247 – A escalada de tensões no Supremo Tribunal Federal (STF) colocou o Judiciário brasileiro no centro de um intrincado debate político e jurídico. Em participação no canal TV 247, o ex-ministro da Justiça e advogado José Eduardo Cardozo apresentou uma análise sobre o momento enfrentado pela Corte, apontando caminhos para a pacificação institucional e alertando para os riscos que o desgaste do tribunal representa para a democracia.

Para Cardozo, as decisões recentes que geraram desentendimentos internos exigem prudência, mas também uma atuação firme para garantir a apuração de fatos sem cair na “armadilha” da disputa eleitoral ou da fulanização de acusações.

Uma saída institucional: sindicância para apurar fatos, não nomes

Diante da expectativa sobre o posicionamento do plenário do Supremo, o ex-ministro criticou aspectos técnicos da decisão do ministro André Mendonça, ressaltando que cautelares solicitadas por partidos políticos e o afastamento de dirigentes da Polícia Federal com base em relatórios de inteligência não possuem fundamentação jurídica sólida.

“Relatório de inteligência não é investigação aberta. Tratar um documento de inteligência como se fosse uma apuração criminal contra autoridades é uma ilação desconectada da realidade jurídica,” explicou Cardozo.

Como solução para conter o desgaste e preservar a autoridade da instituição, Cardozo sugeriu que a Presidência do STF proponha a abertura de uma sindicância investigativa ampla.

Proposta de Sindicância Objetivo Foco em fatos, não em pessoas Investigar todas as denúncias e suspeitas de irregularidades de forma imparcial. Garantia de sigilo e rigor Evitar o uso político das apurações por grupos interessados no desgaste do Judiciário. Descentralização de relatorias Transfere relatorias de casos sensíveis para a Presidência ou redistribuição, buscando serenidade.
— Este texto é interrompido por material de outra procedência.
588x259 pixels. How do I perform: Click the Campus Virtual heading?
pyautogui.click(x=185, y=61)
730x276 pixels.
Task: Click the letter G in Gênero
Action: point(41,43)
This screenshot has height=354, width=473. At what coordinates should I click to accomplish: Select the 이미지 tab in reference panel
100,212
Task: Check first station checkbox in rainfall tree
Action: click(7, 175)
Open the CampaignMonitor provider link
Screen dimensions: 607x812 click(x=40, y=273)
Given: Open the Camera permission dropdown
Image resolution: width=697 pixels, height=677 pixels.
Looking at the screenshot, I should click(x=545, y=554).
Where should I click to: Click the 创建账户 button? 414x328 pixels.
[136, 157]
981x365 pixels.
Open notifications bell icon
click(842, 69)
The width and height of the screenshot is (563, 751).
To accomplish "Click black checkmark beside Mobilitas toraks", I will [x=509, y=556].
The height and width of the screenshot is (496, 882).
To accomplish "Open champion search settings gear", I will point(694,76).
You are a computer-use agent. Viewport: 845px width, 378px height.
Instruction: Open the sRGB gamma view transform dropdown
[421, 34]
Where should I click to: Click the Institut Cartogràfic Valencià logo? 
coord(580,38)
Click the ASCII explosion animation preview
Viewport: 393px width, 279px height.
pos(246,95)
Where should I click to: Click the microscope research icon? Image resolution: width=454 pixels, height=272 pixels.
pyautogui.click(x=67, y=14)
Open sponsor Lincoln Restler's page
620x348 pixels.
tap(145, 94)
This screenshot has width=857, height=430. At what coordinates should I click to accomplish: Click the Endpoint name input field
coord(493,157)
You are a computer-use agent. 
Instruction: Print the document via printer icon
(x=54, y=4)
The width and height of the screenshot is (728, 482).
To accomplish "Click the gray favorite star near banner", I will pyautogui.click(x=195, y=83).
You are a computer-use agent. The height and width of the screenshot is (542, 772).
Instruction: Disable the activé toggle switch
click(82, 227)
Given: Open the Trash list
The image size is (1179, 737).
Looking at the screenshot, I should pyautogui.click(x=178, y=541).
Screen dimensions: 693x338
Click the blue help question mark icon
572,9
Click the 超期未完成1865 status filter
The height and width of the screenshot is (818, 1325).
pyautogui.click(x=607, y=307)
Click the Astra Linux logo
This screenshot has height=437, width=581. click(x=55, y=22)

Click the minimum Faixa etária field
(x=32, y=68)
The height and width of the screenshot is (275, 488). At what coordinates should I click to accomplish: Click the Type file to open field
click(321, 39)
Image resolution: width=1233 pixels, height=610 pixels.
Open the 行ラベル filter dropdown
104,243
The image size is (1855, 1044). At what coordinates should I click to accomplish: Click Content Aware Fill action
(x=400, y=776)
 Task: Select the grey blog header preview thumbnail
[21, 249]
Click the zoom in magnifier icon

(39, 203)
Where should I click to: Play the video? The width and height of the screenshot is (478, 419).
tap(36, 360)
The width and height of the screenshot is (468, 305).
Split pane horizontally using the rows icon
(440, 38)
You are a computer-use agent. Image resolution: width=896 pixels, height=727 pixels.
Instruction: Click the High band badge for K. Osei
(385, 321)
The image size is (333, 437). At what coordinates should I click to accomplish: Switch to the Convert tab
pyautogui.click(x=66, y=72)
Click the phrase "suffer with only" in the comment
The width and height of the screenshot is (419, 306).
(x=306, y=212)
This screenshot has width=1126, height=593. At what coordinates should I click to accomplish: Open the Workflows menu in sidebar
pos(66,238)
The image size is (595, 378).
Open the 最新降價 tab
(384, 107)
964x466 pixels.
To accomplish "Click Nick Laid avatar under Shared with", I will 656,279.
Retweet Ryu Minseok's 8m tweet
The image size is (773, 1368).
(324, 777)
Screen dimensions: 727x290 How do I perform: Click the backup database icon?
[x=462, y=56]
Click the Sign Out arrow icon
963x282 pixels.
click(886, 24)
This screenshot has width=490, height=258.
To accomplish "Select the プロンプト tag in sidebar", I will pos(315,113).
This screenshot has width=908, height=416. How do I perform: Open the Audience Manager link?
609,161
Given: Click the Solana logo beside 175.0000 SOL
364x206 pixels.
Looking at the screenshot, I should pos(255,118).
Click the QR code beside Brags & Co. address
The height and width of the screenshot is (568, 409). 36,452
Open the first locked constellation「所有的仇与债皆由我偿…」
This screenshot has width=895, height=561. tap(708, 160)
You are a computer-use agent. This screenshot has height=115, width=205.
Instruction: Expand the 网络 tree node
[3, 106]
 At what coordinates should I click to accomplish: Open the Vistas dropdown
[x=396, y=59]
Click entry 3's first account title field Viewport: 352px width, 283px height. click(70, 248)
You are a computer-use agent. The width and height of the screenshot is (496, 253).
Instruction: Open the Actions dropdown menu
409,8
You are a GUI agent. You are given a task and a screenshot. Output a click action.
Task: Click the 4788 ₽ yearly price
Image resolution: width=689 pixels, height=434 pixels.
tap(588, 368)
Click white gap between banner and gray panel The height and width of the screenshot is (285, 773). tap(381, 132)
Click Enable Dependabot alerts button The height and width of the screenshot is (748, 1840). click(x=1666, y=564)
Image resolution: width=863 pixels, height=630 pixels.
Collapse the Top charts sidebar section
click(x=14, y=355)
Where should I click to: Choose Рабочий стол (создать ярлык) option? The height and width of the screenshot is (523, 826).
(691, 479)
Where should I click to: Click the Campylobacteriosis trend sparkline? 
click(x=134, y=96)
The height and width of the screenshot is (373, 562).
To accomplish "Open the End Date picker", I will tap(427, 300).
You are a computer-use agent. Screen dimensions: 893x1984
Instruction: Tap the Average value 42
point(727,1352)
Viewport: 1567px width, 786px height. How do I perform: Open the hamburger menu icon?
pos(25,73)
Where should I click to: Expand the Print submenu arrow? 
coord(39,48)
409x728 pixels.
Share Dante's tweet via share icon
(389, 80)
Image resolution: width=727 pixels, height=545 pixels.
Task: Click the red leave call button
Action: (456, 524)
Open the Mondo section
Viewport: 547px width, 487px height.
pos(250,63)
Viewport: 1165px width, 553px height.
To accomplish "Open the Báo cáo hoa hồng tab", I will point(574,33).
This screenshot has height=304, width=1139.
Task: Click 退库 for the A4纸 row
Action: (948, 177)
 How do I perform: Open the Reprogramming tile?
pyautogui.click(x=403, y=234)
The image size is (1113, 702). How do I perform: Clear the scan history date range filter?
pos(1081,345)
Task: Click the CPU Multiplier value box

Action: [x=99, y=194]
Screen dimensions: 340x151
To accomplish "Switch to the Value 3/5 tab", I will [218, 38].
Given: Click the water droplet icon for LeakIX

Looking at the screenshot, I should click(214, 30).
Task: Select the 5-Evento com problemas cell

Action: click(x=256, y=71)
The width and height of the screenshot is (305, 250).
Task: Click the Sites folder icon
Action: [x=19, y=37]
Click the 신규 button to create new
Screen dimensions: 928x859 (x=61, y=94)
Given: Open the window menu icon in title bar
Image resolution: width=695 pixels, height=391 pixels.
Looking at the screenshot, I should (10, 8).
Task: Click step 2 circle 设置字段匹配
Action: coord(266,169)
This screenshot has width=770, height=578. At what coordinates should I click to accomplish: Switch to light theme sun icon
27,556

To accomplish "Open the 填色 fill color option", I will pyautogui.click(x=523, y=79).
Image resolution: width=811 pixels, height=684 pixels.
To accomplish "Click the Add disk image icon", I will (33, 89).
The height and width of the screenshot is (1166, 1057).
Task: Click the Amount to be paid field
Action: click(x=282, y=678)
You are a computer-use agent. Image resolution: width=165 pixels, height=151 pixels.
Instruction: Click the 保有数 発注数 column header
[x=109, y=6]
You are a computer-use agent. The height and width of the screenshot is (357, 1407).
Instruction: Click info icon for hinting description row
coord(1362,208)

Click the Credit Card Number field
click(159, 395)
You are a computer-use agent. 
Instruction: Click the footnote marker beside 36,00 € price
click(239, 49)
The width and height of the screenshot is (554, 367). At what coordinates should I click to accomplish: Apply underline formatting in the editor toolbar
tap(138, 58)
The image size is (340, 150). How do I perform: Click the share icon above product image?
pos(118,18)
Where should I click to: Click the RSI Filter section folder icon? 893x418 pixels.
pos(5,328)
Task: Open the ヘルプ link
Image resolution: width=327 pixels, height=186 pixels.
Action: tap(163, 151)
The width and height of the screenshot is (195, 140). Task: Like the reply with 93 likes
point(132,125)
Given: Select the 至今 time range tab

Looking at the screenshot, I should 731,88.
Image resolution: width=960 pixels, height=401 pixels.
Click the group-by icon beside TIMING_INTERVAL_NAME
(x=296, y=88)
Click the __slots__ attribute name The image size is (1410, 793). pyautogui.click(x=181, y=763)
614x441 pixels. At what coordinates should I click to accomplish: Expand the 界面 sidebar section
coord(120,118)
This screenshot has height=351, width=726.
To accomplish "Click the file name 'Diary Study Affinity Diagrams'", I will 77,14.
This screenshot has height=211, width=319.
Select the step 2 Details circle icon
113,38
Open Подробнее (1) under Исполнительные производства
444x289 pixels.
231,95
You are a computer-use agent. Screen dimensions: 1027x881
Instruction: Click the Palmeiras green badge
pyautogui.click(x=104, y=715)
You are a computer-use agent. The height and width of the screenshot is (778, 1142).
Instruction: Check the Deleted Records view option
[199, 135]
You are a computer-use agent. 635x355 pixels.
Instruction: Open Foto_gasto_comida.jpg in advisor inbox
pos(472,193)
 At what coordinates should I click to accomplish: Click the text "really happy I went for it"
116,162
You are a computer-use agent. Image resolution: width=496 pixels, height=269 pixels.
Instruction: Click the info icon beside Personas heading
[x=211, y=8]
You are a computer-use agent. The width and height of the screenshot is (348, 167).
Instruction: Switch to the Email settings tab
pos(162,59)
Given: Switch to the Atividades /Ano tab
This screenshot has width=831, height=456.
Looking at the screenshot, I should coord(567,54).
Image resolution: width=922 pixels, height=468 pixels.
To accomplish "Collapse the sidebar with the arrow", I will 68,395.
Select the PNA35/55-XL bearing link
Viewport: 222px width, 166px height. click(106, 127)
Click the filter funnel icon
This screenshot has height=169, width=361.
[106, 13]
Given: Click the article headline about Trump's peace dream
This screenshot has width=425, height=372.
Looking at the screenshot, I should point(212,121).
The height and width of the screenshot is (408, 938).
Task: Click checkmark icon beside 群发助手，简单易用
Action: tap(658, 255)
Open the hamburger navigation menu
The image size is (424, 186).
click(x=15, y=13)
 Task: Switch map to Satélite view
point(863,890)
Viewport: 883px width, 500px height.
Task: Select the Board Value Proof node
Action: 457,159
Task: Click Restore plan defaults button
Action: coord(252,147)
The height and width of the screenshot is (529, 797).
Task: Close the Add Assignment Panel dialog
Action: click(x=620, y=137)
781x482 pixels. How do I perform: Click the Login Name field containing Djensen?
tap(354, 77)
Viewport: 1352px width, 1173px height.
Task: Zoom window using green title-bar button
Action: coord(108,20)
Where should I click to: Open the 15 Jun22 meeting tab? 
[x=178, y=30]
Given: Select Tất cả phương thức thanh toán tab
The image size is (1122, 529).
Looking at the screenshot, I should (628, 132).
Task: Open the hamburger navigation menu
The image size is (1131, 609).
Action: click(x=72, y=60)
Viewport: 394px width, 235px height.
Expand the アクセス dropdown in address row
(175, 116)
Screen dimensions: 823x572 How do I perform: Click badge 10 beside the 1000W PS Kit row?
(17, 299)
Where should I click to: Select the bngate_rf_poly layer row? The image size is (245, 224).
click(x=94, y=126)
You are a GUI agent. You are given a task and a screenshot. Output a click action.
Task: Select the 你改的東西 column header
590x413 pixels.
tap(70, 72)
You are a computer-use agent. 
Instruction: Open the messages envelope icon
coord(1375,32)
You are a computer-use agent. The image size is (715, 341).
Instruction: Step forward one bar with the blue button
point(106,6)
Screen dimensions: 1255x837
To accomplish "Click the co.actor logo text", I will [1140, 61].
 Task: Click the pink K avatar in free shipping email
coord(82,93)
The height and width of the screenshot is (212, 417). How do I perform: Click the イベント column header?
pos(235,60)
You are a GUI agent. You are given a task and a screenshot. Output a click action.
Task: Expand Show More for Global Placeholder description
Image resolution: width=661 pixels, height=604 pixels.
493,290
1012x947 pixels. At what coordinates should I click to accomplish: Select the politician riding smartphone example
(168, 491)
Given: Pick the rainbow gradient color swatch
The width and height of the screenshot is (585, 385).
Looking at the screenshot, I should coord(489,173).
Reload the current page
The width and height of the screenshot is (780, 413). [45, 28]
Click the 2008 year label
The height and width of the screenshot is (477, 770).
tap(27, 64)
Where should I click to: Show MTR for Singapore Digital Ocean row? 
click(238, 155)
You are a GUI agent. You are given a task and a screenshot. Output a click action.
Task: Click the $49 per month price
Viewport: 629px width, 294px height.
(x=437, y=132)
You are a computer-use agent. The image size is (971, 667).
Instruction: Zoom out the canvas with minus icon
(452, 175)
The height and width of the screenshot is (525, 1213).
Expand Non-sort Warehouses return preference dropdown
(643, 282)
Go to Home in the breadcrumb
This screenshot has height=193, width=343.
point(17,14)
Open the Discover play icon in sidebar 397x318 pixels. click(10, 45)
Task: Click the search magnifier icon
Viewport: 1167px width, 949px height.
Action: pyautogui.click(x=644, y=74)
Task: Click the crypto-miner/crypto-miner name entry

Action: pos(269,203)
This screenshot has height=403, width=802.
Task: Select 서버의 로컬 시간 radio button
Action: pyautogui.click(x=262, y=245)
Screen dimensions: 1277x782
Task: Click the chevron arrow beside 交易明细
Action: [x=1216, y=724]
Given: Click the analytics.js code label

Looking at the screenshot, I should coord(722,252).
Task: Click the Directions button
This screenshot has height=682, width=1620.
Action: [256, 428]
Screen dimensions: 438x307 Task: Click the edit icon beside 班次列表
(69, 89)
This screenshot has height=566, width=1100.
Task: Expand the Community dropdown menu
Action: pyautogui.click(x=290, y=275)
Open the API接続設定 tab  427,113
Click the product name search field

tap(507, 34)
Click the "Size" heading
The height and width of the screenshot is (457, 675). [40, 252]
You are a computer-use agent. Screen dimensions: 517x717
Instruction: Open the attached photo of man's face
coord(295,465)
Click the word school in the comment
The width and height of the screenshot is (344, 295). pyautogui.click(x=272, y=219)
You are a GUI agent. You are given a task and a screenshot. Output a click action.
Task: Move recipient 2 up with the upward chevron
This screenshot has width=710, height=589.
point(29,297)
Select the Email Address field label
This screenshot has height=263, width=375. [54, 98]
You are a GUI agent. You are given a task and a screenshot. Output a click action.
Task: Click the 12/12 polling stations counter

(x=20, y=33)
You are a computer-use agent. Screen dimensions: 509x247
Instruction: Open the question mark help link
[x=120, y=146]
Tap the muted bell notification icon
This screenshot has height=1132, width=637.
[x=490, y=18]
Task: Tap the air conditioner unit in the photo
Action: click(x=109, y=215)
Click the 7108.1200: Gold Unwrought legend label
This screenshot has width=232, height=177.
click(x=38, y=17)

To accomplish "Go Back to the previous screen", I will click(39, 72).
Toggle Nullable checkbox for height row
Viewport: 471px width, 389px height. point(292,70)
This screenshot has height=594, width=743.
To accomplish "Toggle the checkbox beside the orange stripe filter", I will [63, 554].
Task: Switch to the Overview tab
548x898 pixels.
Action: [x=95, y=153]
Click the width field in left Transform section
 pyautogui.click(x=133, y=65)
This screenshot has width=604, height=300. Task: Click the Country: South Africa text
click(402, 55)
O projeto autoritário e a descredibilização das instituições

Ao analisar a dimensão política do conflito, o jurista alertou que o fortalecimento de ataques ao STF atende aos interesses da extrema-direita. Na visão de Cardozo, desgastar a imagem dos ministros e colocar em dúvida a atuação do tribunal no combate aos atos golpistas de 8 de janeiro é uma tática para criar o caos e justificar saídas autoritárias.

“O projeto autoritário que quer se afirmar no país precisa desacreditar o Supremo. Uma coisa é a instituição; outra, pessoas que possam ter cometido erros. Não se pode destruir a legitimidade da Suprema Corte, que teve papel fundamental na defesa do Estado Democrático de Direito,” enfatizou.

Reformas necessárias: Corte Constitucional e Código de Ética

Além de apontar caminhos para a crise imediata, Zé Eduardo Cardozo defendeu a necessidade de realizar reformas estruturais no Poder Judiciário brasileiro. Entre as propostas destacadas durante a entrevista estão:

  1. Transformação em Corte Constitucional: Reformular o STF nos moldes de tribunais constitucionais europeus, retirando da Corte a competência para julgar processos penais originários (foro privilegiado) e focando na interpretação da Carta Magna.
  2. Mandatos para ministros: Substituir o modelo atual de vitaliciedade por mandatos por tempo determinado, garantindo renovação de visões jurídicas e alinhamento com os novos tempos históricos.
  3. Código de Ética da Magistratura: Regulamentar com clareza os limites éticos de atuação dos magistrados, separando transgressões morais e disciplinares de ilícitos penais.

Unidade das forças democráticas

Cardozo concluiu chamando a atenção para a responsabilidade dos atores políticos e do governo. Segundo ele, o momento exige maturidade e união do campo democrático para desarmar “armadilhas” políticas e impedir que discursos extremistas retrocedam as conquistas civilitatórias do país.